Continue the policy text on immigration reform and families from the point where it stops.

DOCUMENT TEXT –
--

We are a nation of immigrants, a nation of diverse cultures. We deny our history by ignoring immigration reform. We jeopardize our future by targeting immigrants and refugees as threats to our life and liberty. Aside from the obvious benefits of expanding our shared cultural experience, immigration reform also includes very real economic benefits. The Congressional Budget Office (CBO) estimated that enacting the Senate immigration reform bill of 2013 would have increased real GDP relative to current law projections by 3.3 percent in 2023 and 5.4 percent in 2033 – an increase of roughly $700 billion in 2023 and $1.4 trillion in 2033 in today’s dollars.8 What’s stopping immigration reform? Wealthy interests promoting protectionist fears to assert their own private interests.

 

 

FAMILIES:

A strong family unit is critical to social stability. Wealth inequality and social welfare policies that aggressively divide families have jeopardized the fundamental family unit. Women and children continue to bear the consequences. Women earn 40% less than men, but still provide 40% of family income.. Beyond the issue of equal pay, women also hold seven out of ten minimum wage jobs. Gender equity demands greater emphasis on the social value of what women do. Twenty-six percent of America’s children are in single-parent homes. Seventy-nine percent of custodial single mothers are gainfully employed. Fifty percent of them work full time. The fastest growing family model is single parent fathers. Ninety-five percent of single parent fathers work.9 In 1966, the organizers of the National Organization of Women, recognized that equality demanded economic independence for women, requiring a social restructuring that wouldn’t simply create employment opportunity for women but create economic value for the work done by women. Community work and childrearing would have to be shared more equally by husband, wife, and society. That remains true today more than ever.  A broad paid family leave policy10 is a proven policy shift that reduces pay inequity and drives gender equity.

--

ROWS –
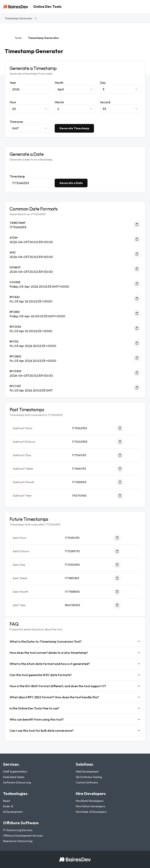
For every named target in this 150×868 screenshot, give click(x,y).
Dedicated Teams (13, 777)
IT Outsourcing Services (18, 830)
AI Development (13, 812)
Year (13, 83)
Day (103, 83)
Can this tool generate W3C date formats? (75, 675)
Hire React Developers (90, 801)
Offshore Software (22, 823)
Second (105, 102)
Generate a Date (71, 183)
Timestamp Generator (21, 18)
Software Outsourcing (17, 782)
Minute (59, 102)
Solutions (85, 764)
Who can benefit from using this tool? (75, 719)
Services (12, 764)
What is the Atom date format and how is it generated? (75, 664)
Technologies (16, 794)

--

ANSWER TO THIS PROBLEM –
 

 

VIOLENCE:

We clearly need leadership willing to address the serious levels of violence in this culture. Violence against women continues at intolerable levels and there is a continued unwillingness to recognize that violence is not bounded by gender. Attacking the cause of violence requires attention to the family structure, early intervention, economic and social equity, emphasis upon improving the school environment, and education that stresses the importance of healthy community.

 

 

SEPARATION OF CHURCH AND STATE:

Sound public policy must respect the freedoms and dignity of the individual and must not be infringed upon by principles or beliefs of any religion. We should not prohibit communities of faith from active participation in our political process. I am a Christian and my beliefs compel me to care for the sick, feed the poor, and house the homeless. I naturally look for solutions that promote those objectives. There is no proper motive for the state to restrict a couple’s right to choose when or if they have children. Safe, accessible birth control options must be a priority.

 

 

DEFENSE:

We have a new generation of Veterans with traumatic brain injuries and PTSD who are not getting the care and respect they have earned. How long will we continue to send our young people off to war for financial interests? Following Vietnam our military leadership defined clear rules of engagement to prevent extended involvement in counterinsurgency, but our civilian leadership has ignored these sound principles of engagement, sacrificing our young people and mortgaging their future solely for the economic benefit of the wealthy minority. It’s time to put an end to declarations of war made by executive order. That is the responsibility of our congress. We can strengthen and preserve our military by avoiding extended military engagements that will never gain the support of the American people.

 

In the councils of government, we must guard against the acquisition of unwarranted influence, whether sought or unsought, by the military-industrial complex. The potential for the disastrous rise of misplaced power exists and will persist.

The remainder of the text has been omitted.